─── Records shown

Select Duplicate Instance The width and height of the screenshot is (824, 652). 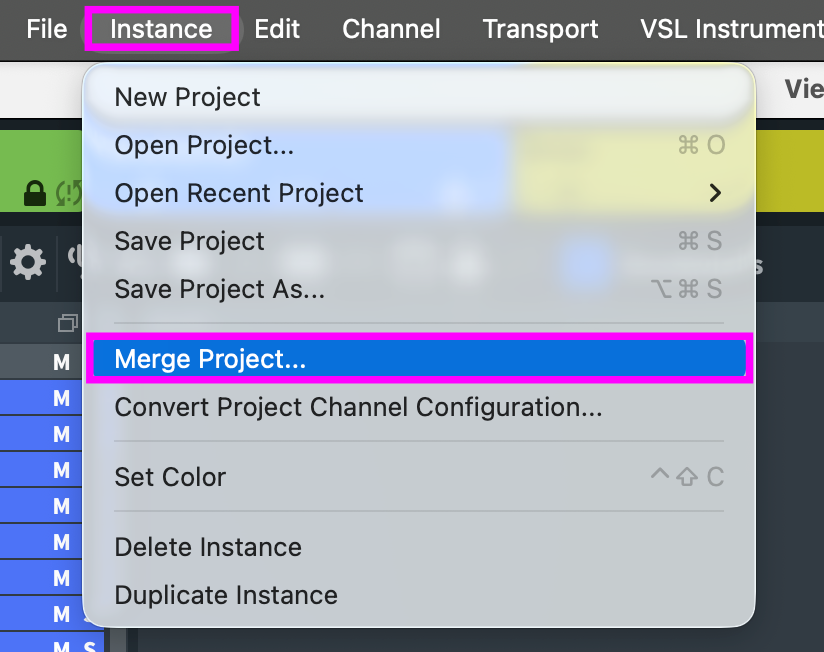click(x=226, y=595)
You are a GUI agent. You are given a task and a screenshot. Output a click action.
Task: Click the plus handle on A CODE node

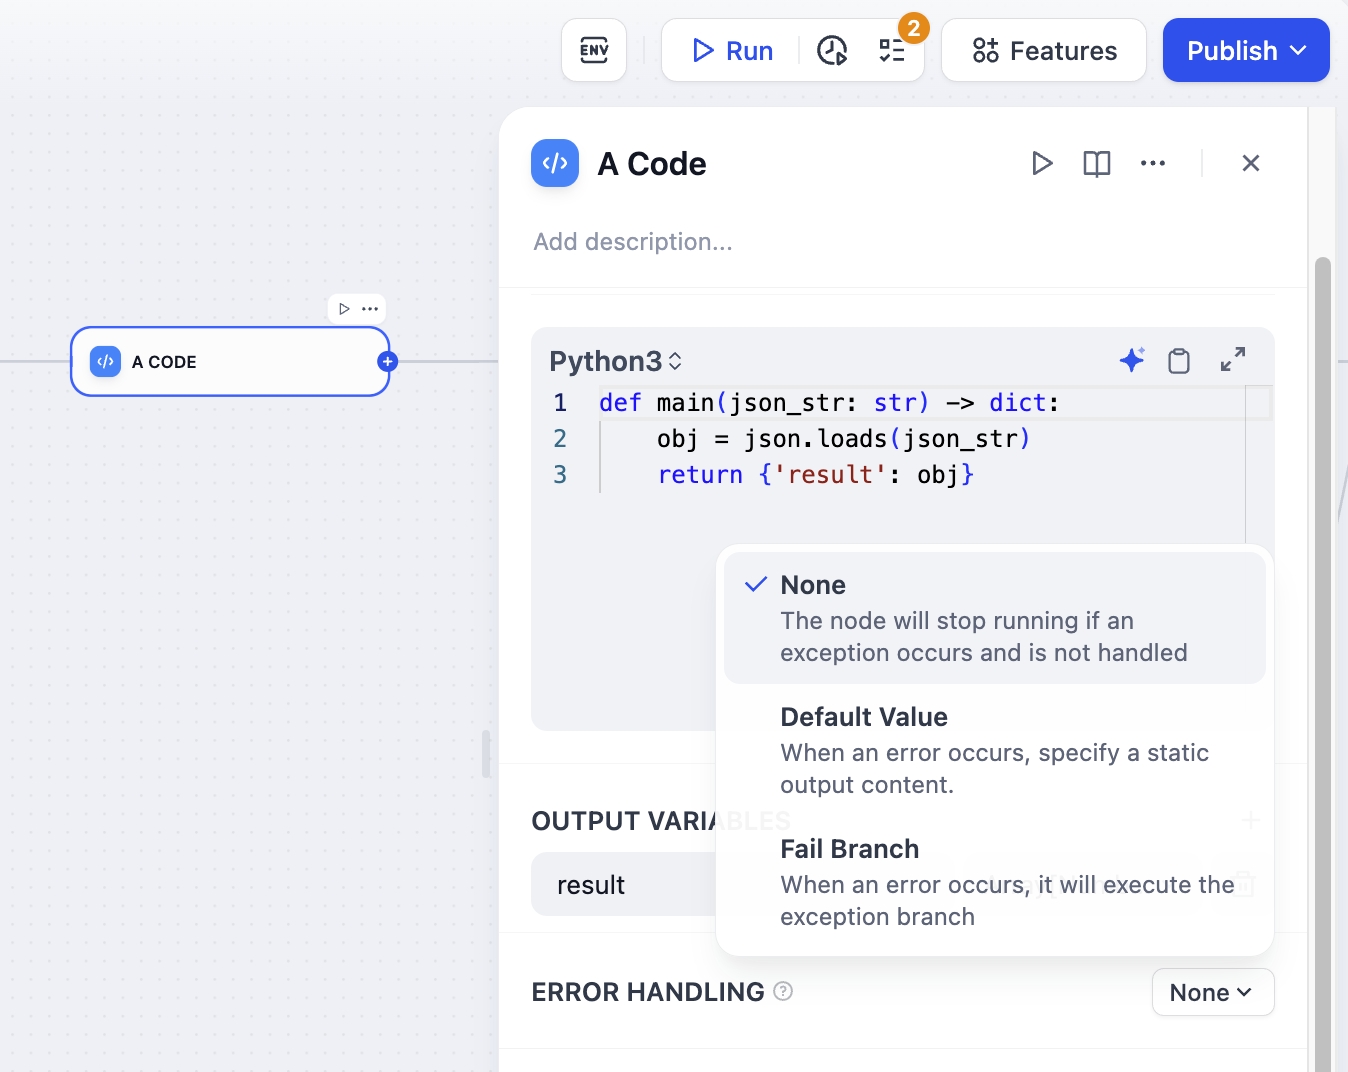(x=388, y=362)
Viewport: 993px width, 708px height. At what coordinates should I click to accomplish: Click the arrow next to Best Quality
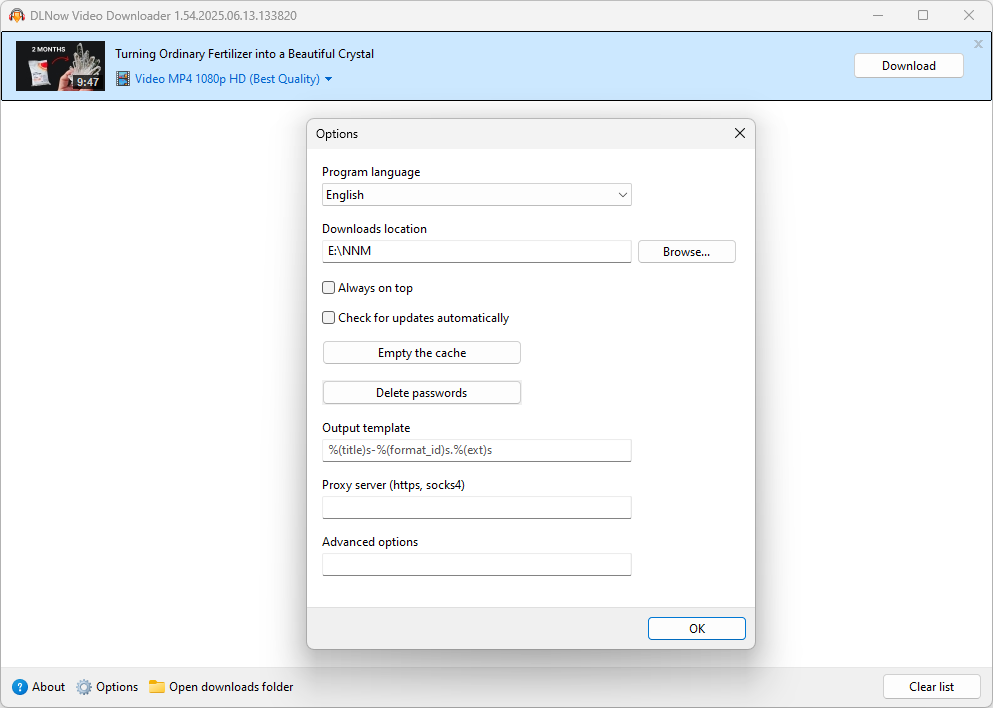click(x=328, y=79)
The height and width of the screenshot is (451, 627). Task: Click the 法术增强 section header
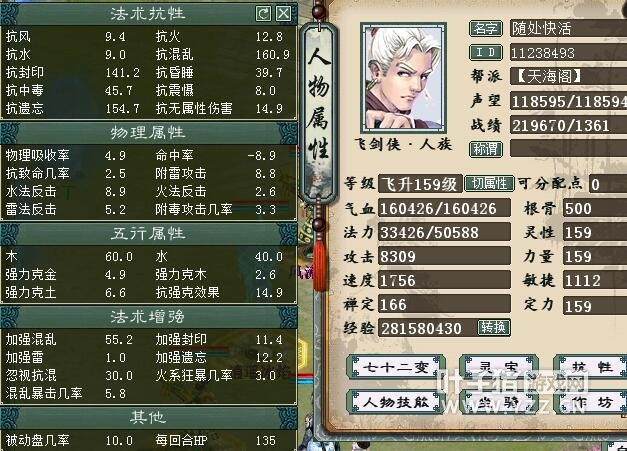pyautogui.click(x=148, y=317)
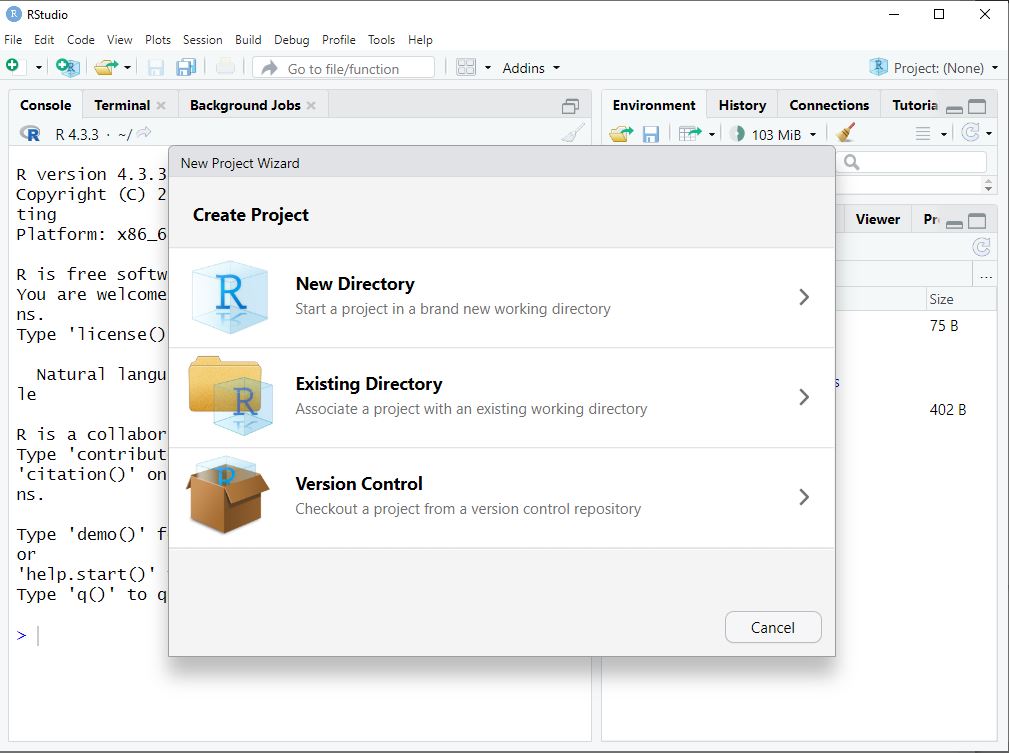This screenshot has height=753, width=1009.
Task: Click the Save Workspace disk icon
Action: pyautogui.click(x=650, y=134)
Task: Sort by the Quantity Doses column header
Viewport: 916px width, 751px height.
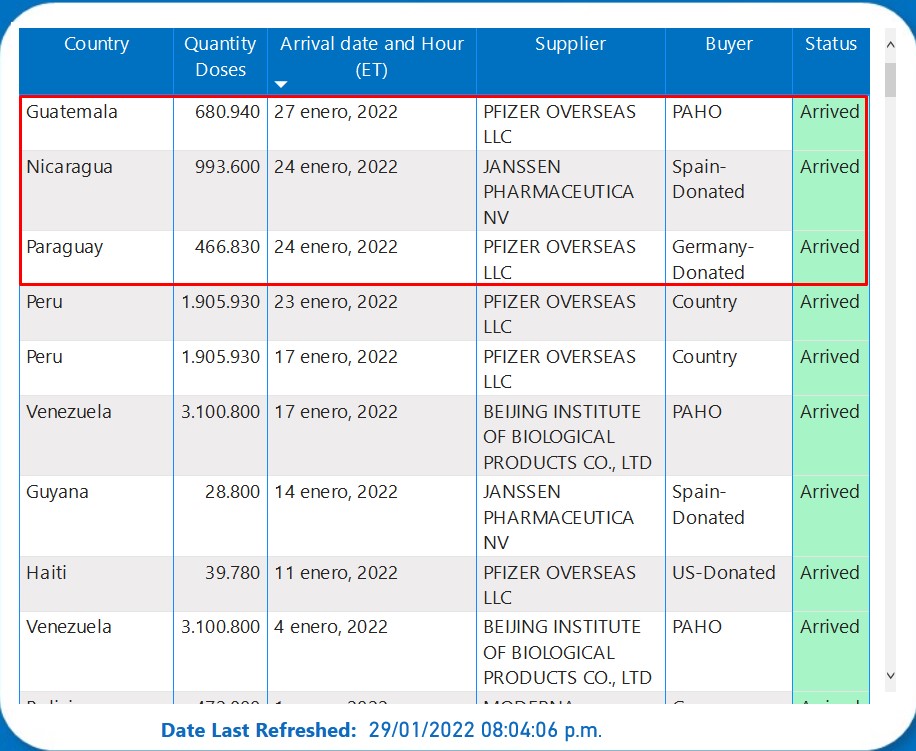Action: 220,57
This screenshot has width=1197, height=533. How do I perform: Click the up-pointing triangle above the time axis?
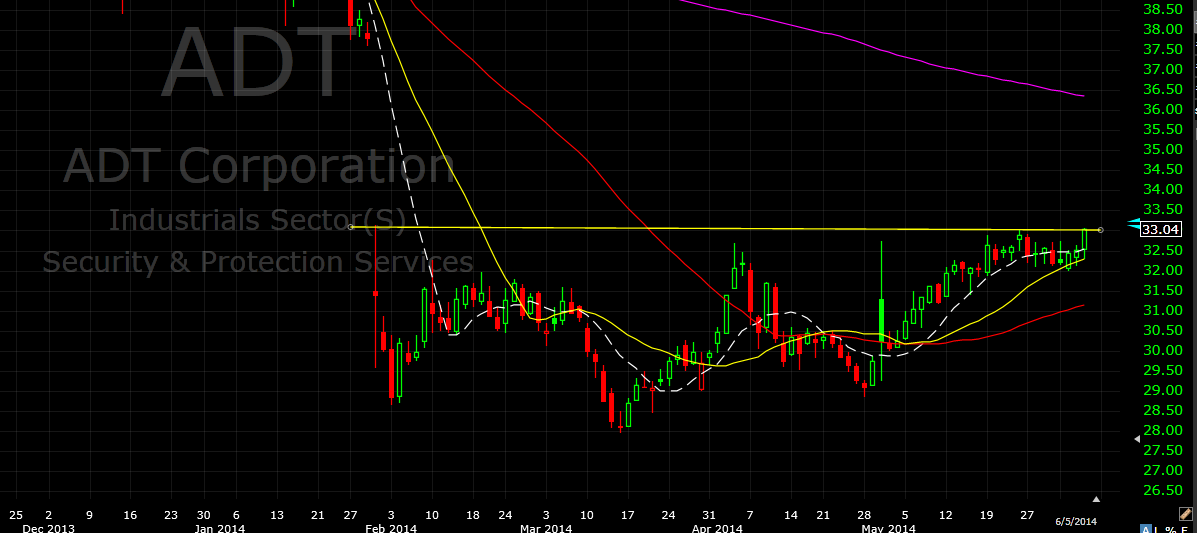1097,498
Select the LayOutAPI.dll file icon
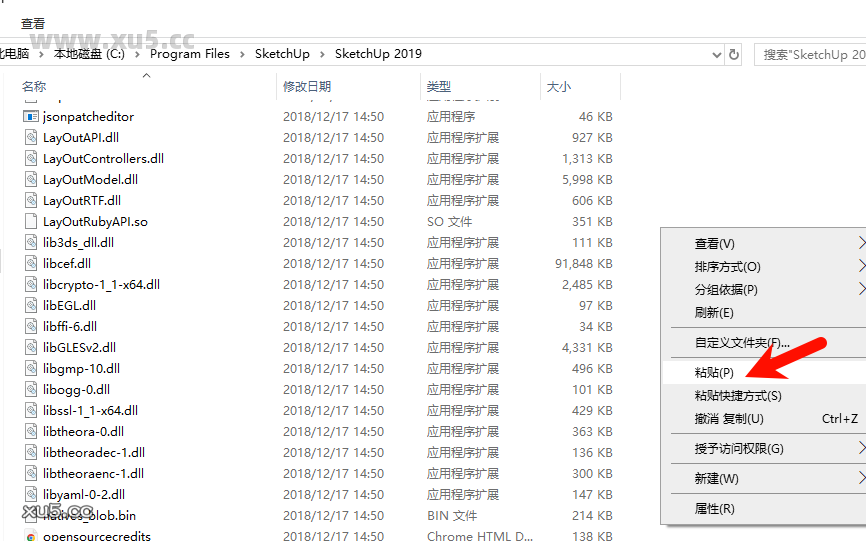 click(x=31, y=138)
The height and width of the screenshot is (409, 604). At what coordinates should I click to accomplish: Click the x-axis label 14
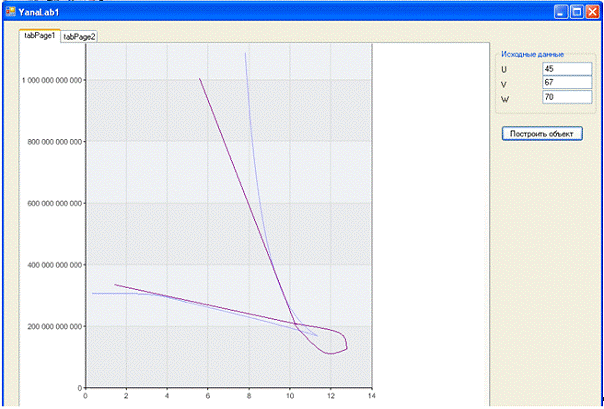click(x=371, y=396)
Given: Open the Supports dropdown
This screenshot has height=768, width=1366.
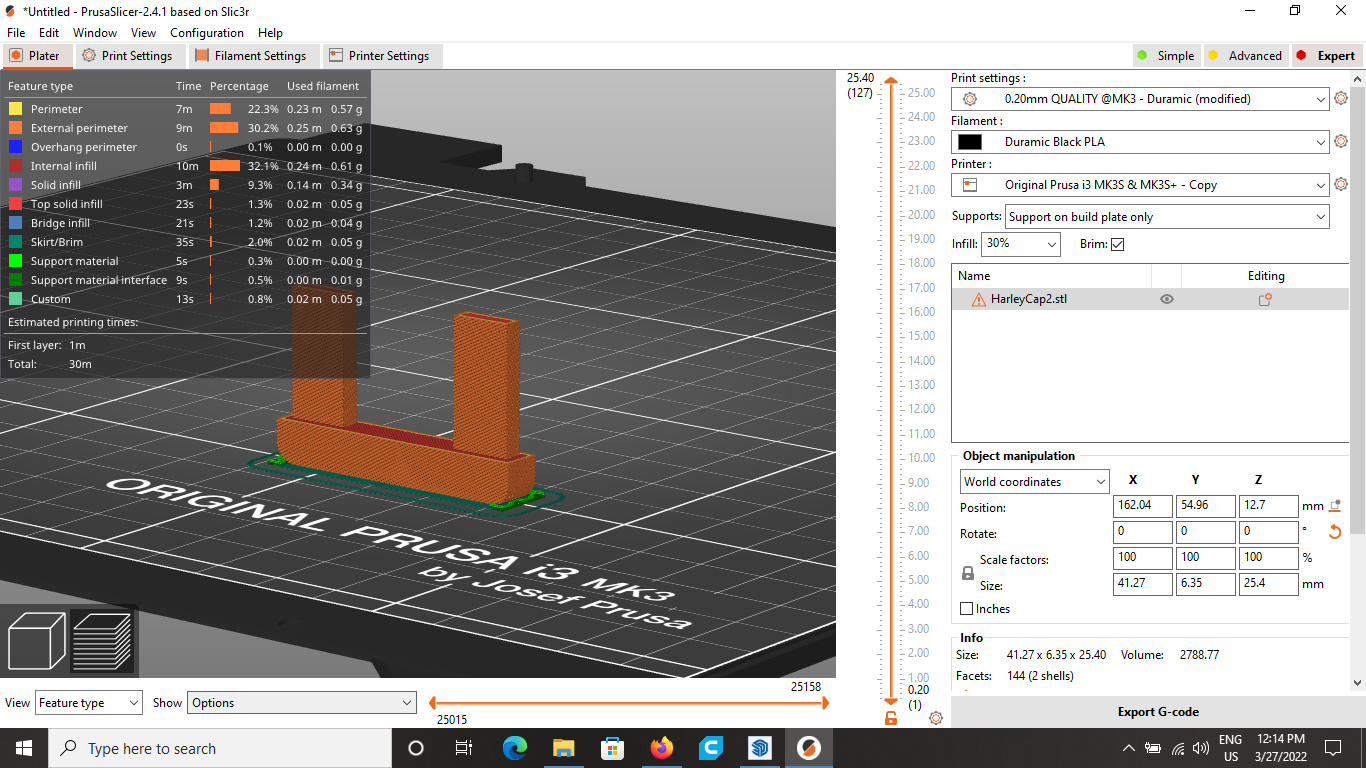Looking at the screenshot, I should pyautogui.click(x=1167, y=216).
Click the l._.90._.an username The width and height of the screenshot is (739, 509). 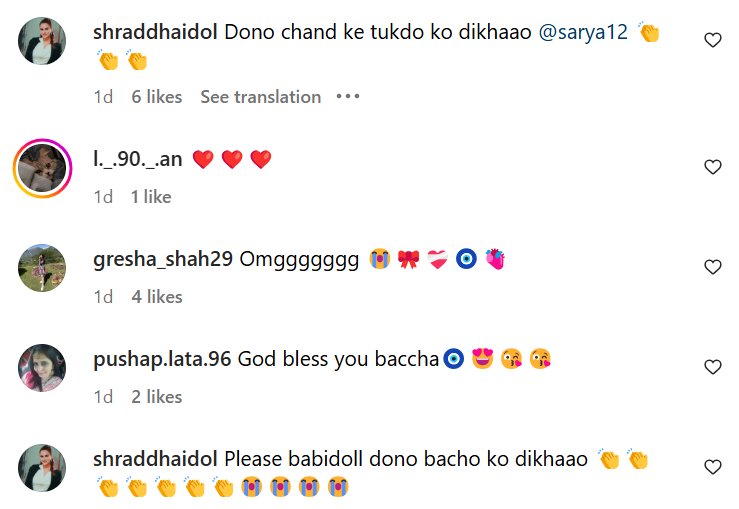(x=137, y=159)
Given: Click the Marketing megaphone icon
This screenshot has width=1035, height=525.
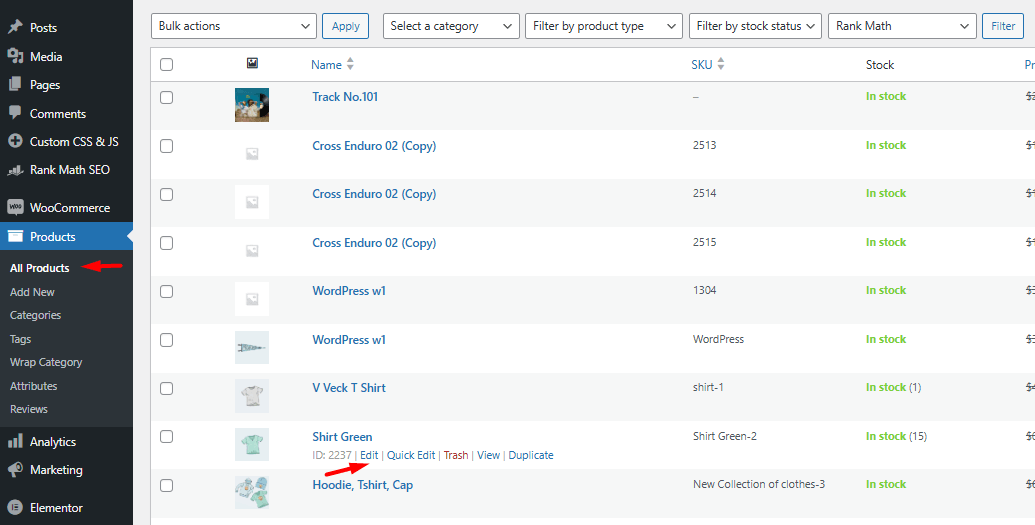Looking at the screenshot, I should (x=15, y=469).
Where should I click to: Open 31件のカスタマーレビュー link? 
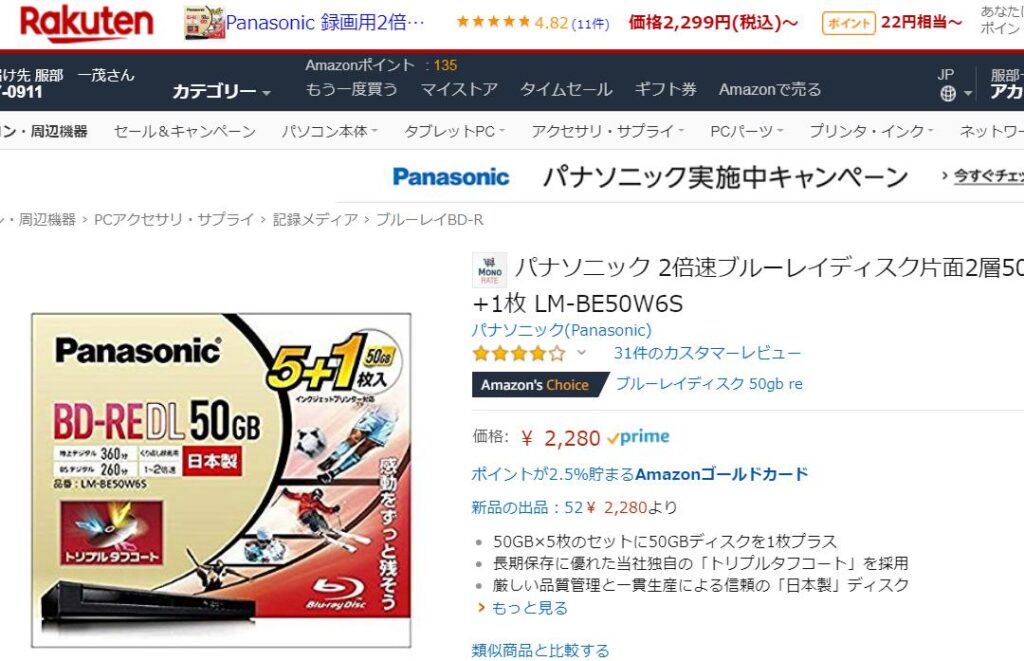coord(707,353)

──────

> [What you have to do] Every line from the one containing "Where should I" through the end of the entries above, both included, should be extracted exactly, with pictures left out.

> [Output]
Where should I click to: Open 31件のカスタマーレビュー link? 
coord(707,353)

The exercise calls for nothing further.